## BEGIN Passage given

# Calculate $\int \frac{\ln(15x^5)}{x} dx$

I am having some trouble with the following integral:

$$\int \frac{\ln(15x^5)}{x}$$

I separated the top into:

$$\int \frac{5\ln(x)+ \ln(15)}{x}$$

But, then I don't know where to go from there. I tried $u$ substitution by letting $u=\ln(x)$.

\begin{align} \int 5u &+ \ln (15) \, du \\ \frac{5u^2}{2} &+ \ln(15)u \\ \frac{5(\ln(x))^2}{2}&+\ln(15)\ln(x) \end{align}

Where am I going wrong? Can someone please provide some hints?

Thanks a bunch!

• $\ln xy=\ln x+\ln y\neq \ln x\cdot \ln y$ Aug 15 '13 at 22:47
• Whoops! I transferred that incorrectly from my paper to the question. Aug 15 '13 at 22:48
• There is nothing wrong - just don't forget the arbitrary constant as well! Aug 15 '13 at 22:51
• You could also find this integral by substituting $u=\ln (15x^5)$, but I like your method better. Aug 15 '13 at 22:57
• @gekkostate That's the same, modulo the additive constant. $(5\cdot\ln(x)+\ln(15))^2 = 25(\ln x)^2 + 10\ln x \ln 15 + (\ln 15)^2$. Aug 15 '13 at 22:58

\begin{align}\int \frac{\ln(15x^5)}{x}\,dx & = \int \frac{5\ln(x)+ \ln(15)}{x}\,dx \\ \\ & = 5\int \frac{\ln x}{x} dx + \int \ln(15)x^{-1} \,dx\end{align}

You integrated the first portion correctly: $u = \ln x \implies du = \frac 1x\,dx$. And it so happens that you got the second integral correct too. (Indeed, there is no real need to separate the summed integrand into the sum of two integrals.)

## END Passage given
## BEGIN Listing

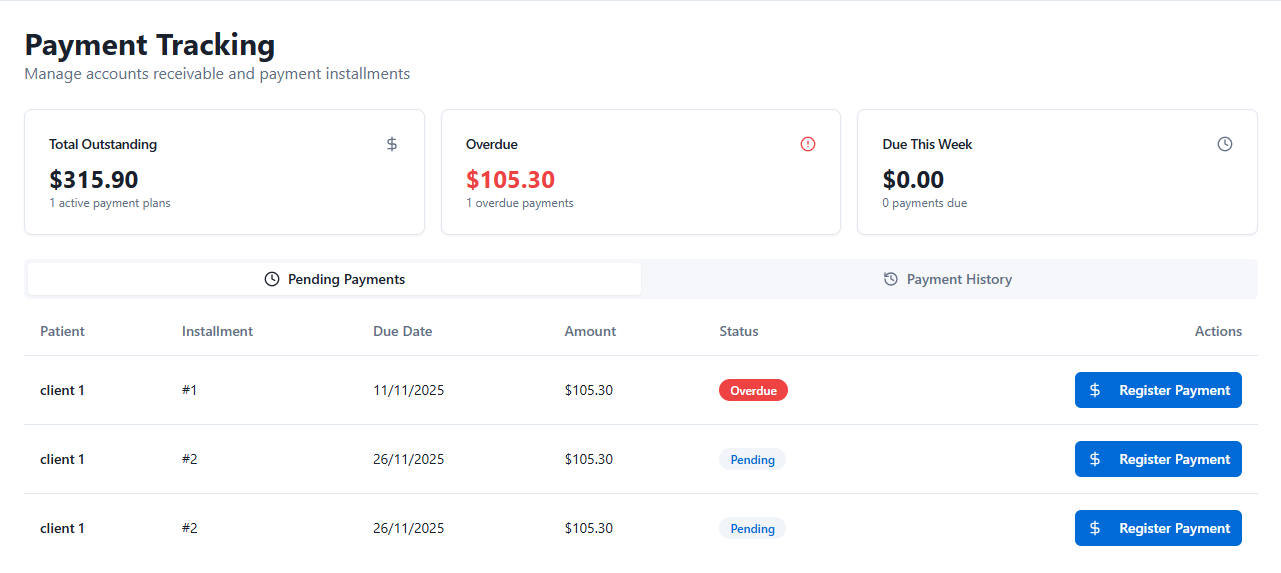Click the history icon beside Payment History
This screenshot has width=1281, height=573.
tap(891, 279)
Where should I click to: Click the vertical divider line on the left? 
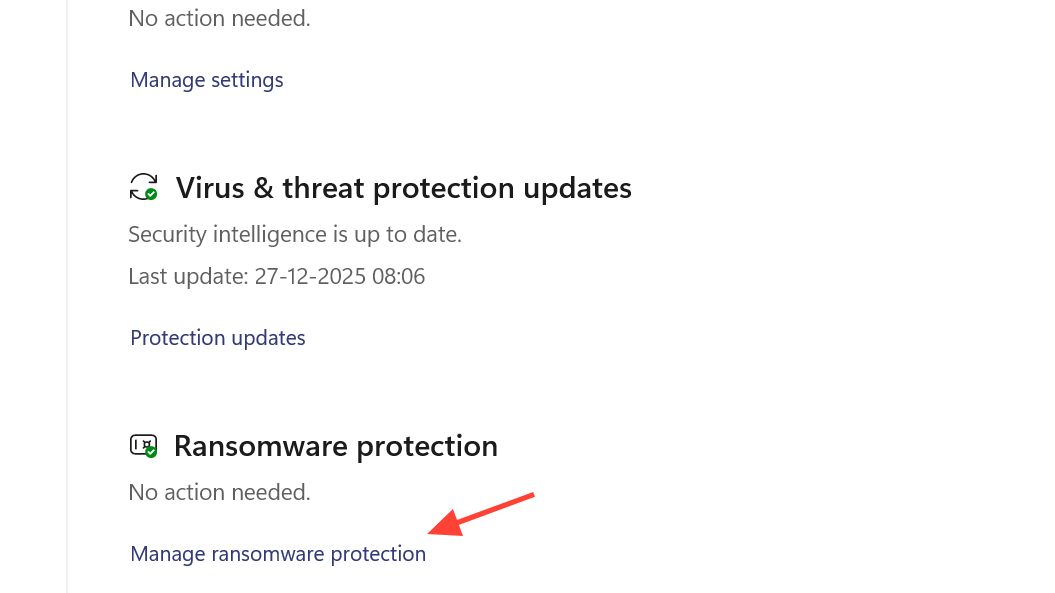click(67, 300)
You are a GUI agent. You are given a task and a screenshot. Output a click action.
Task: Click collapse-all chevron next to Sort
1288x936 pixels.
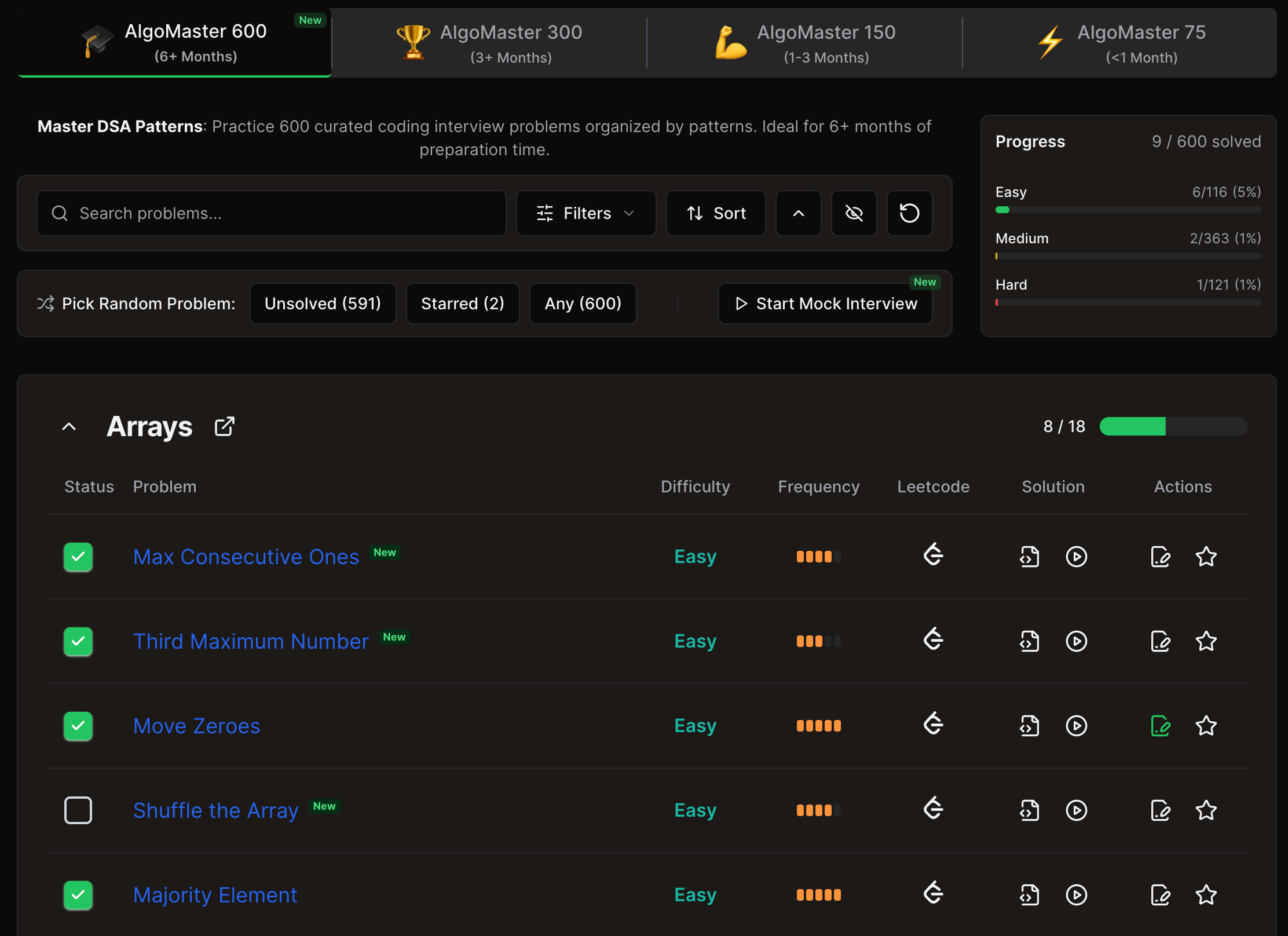798,213
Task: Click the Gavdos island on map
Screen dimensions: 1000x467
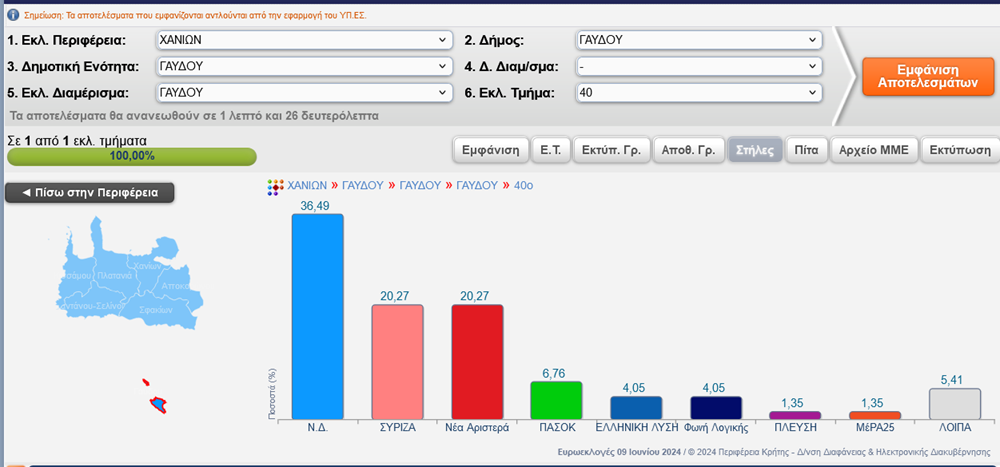Action: pyautogui.click(x=157, y=403)
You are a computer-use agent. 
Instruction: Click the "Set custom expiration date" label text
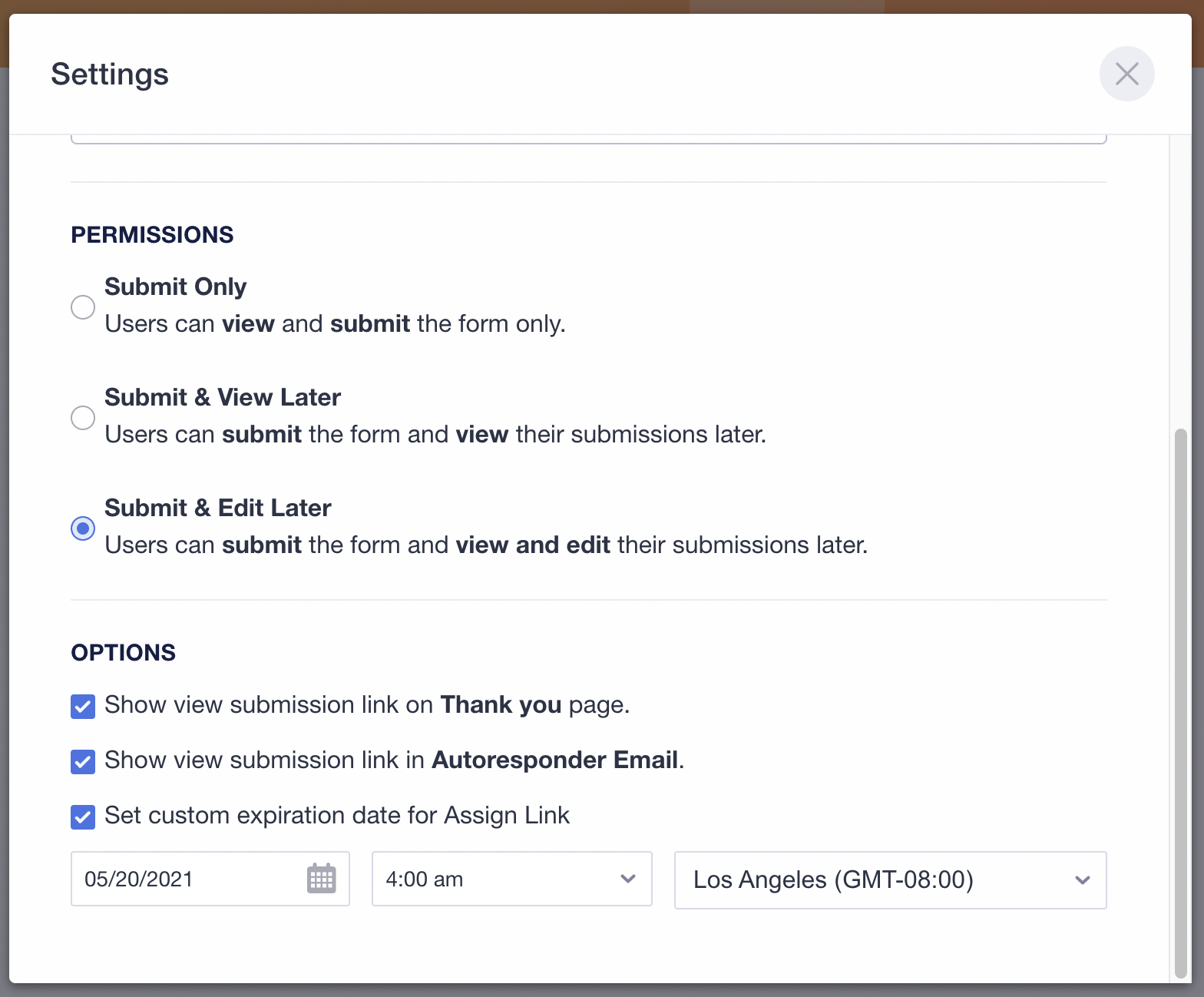tap(337, 816)

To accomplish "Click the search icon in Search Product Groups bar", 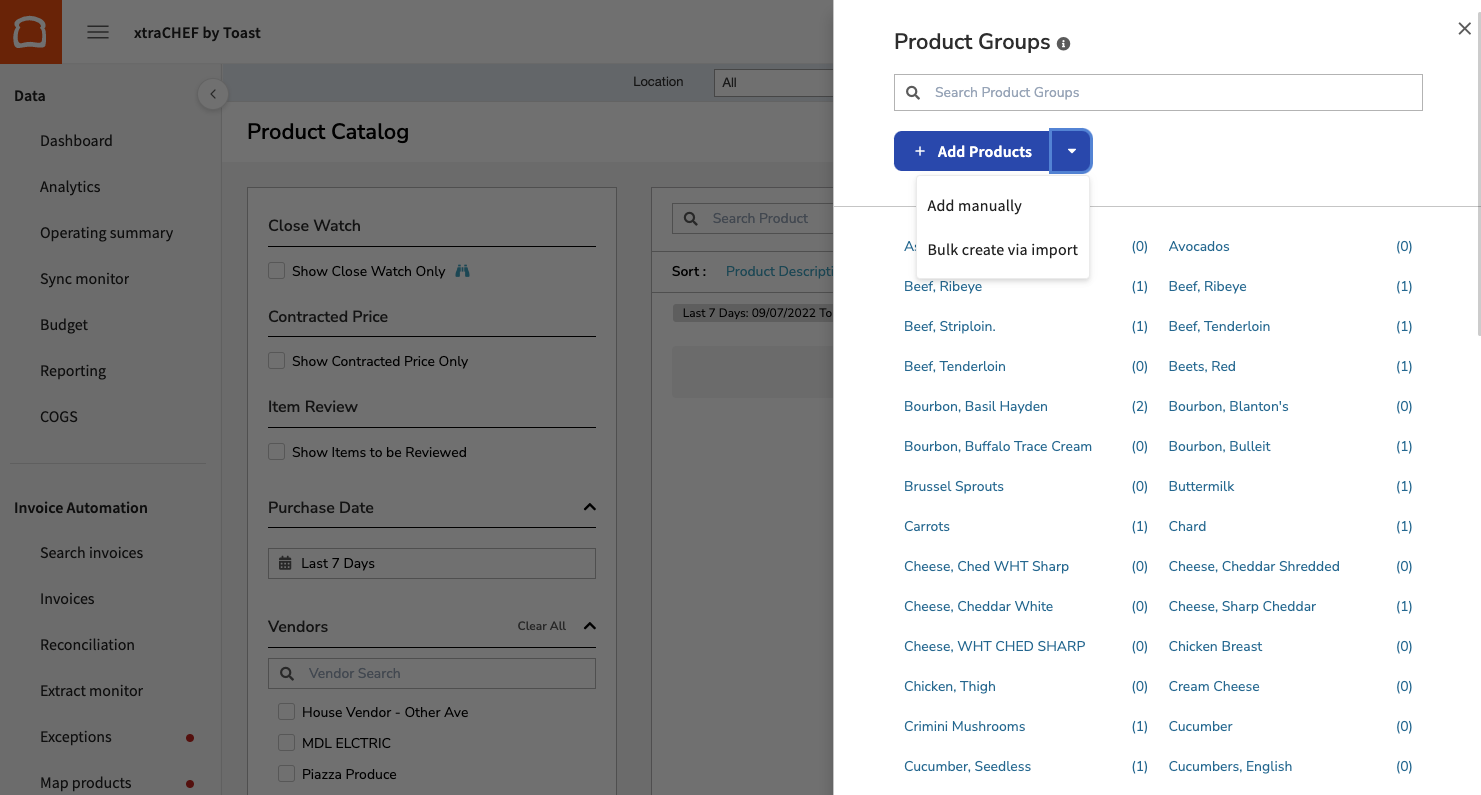I will point(913,92).
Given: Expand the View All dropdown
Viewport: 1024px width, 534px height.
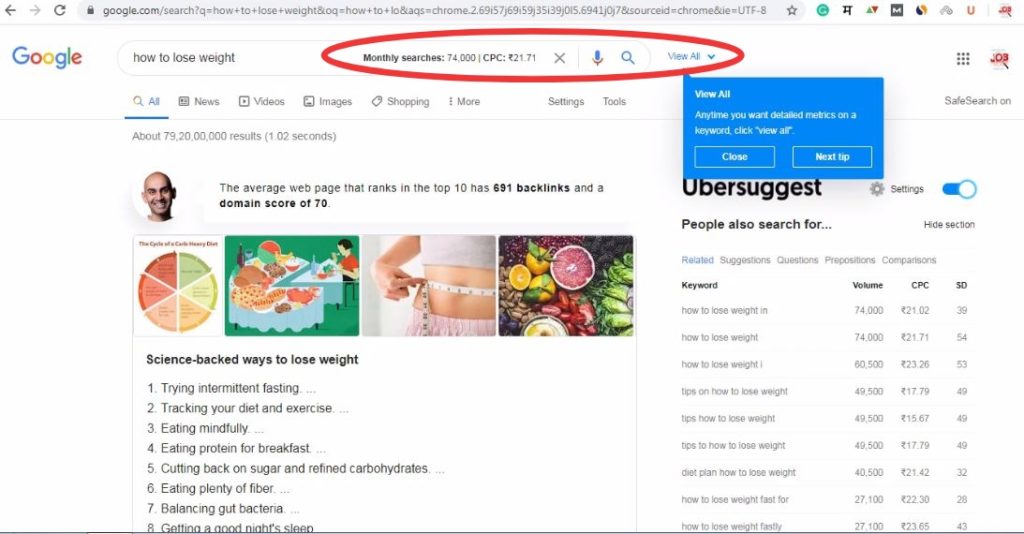Looking at the screenshot, I should [691, 57].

## END Listing

• **What this exercise asks**:
#1 Answer these about the integral thread:
(a) What substitution did the person asking first try?
(b) Besides saying nothing is wrong, what does one comment say not to forget?
(c) What other substitution does a commenter say could also be used?
#2 Repeat the integral thread word for word, everything from "You integrated the" down to "of two integrals.)".
The data plays no part in what is asked here.

• **Solutions in order**:
#1
(a) u = ln(x)
(b) The arbitrary constant.
(c) u = ln(15x^5)

#2
You integrated the first portion correctly: $u = \ln x \implies du = \frac 1x\,dx$. And it so happens that you got the second integral correct too. (Indeed, there is no real need to separate the summed integrand into the sum of two integrals.)